From the following “data scale”, the traditional relational database is suitable for the size limit of TB level, and the latter two can save data on a larger scale (PB, EB).
From the following “typical scenario”, traditional relational databases are suitable for OLTP online transaction systems; MPP architecture NewSQL is suitable for OLAP online analysis system; NoSQL can be used in many scenarios (such as KV demand, data mining, etc.).
Finally, from the perspective of “data characteristics”, the former two are suitable for the preservation of structured data, while the latter is more suitable for the preservation of semi-structured or even unstructured data.
To sum up, different technologies have their own characteristics, there is no question who replaces who. Traditional relational database has its own distinct characteristics, in some occasions is still the best choice. As its main interactive language, SQL is bound to exist for a long time to develop.
Let’s compare traditional databases with big data technologies. Comparing the two technologies from the data volume, growth type, diversification, value and other dimensions, each has its own applicable scenarios.

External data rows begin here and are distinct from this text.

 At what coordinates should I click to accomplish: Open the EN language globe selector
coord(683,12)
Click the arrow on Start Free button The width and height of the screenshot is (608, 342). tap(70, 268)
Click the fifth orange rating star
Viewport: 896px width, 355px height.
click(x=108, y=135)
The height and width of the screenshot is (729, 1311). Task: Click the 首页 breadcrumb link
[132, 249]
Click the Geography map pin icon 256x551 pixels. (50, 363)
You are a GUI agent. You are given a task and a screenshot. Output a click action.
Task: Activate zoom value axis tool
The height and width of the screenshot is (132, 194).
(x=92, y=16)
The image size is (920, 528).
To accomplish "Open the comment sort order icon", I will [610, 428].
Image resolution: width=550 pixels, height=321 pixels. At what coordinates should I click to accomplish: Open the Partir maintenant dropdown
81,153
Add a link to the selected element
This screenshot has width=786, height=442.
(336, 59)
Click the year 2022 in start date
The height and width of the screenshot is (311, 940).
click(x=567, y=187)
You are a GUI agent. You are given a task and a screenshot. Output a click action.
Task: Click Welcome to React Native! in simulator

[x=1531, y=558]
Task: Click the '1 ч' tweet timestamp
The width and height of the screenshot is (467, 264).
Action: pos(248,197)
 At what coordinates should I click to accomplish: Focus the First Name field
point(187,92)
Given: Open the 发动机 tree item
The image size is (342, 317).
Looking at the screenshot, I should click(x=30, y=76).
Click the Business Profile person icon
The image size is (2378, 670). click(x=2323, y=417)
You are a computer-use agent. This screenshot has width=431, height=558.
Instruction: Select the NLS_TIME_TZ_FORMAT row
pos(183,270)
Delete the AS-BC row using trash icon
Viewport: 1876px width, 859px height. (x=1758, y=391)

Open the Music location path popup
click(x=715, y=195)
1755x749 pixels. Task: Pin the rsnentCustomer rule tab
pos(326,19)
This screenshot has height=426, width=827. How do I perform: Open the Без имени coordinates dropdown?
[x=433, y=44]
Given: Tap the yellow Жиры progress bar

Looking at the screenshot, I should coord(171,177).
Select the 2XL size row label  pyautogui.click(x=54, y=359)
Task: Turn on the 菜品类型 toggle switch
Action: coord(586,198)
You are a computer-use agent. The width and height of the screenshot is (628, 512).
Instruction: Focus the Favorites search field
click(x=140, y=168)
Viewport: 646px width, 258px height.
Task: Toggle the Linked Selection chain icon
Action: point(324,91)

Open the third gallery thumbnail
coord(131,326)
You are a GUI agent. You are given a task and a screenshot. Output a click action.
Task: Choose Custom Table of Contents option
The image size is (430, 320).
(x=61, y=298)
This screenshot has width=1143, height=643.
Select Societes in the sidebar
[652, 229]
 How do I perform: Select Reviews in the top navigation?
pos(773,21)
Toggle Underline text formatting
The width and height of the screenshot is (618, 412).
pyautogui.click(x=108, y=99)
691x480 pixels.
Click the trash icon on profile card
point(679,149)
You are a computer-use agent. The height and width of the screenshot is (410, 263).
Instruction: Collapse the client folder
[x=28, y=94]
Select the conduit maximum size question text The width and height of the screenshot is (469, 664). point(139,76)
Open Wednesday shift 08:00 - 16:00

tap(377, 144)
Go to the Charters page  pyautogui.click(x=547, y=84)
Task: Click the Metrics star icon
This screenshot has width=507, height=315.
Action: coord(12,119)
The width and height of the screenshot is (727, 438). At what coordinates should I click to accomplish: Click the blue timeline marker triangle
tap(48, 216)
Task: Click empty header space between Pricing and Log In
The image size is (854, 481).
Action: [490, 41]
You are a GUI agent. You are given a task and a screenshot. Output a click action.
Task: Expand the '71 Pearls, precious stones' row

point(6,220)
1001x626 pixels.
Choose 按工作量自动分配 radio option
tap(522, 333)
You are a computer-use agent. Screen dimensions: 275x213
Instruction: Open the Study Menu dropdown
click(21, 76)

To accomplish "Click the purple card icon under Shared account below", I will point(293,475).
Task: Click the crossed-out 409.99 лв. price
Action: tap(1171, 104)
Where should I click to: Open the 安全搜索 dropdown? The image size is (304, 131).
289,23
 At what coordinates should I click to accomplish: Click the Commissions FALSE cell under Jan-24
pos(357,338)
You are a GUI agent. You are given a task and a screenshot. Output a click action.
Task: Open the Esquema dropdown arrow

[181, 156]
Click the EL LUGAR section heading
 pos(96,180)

For the field of big data, various technologies emerge in an endless stream. But for the majority of users, there is often a certain threshold to use, so now a trend is to introduce “SQL like” in the field of big data, to access data in a similar way to SQL. This for the majority of users, undoubtedly greatly reduced the use of the threshold.
Answer some questions:
NoSQL, NewSQL have gone beyond the traditional database, SQL has no place!
Each technology is suitable for different scenarios and cannot be generalized. SQL language, as the main way to access relational databases, still has its use.
After all is cloud age, who still uses relational database!
For high-value, strictly consistent scenarios, a relational database is still a good solution.
I do all my programming with OR Mapping tools and never need to write SQL!
Yes, the introduction of the OR Mapping tool has greatly improved productivity, but it also has the obvious side effect of losing control over the efficiency of statements. Many inefficient statements are generated directly by tools. This is why some Mapping tools also provide raw SQL interfaces to ensure efficient execution of key statements.
In the era of big data, we all use Hadoop, Spark, no need to write SQL!
Whether using Hadoop or Spark, it is possible to write a program to do data analysis, but it is often very inefficient. This is why “SQL-like” solutions such as Hive and Spark SQL were created to improve productivity.
Database processing power is very strong, do not care too much about SQL performance!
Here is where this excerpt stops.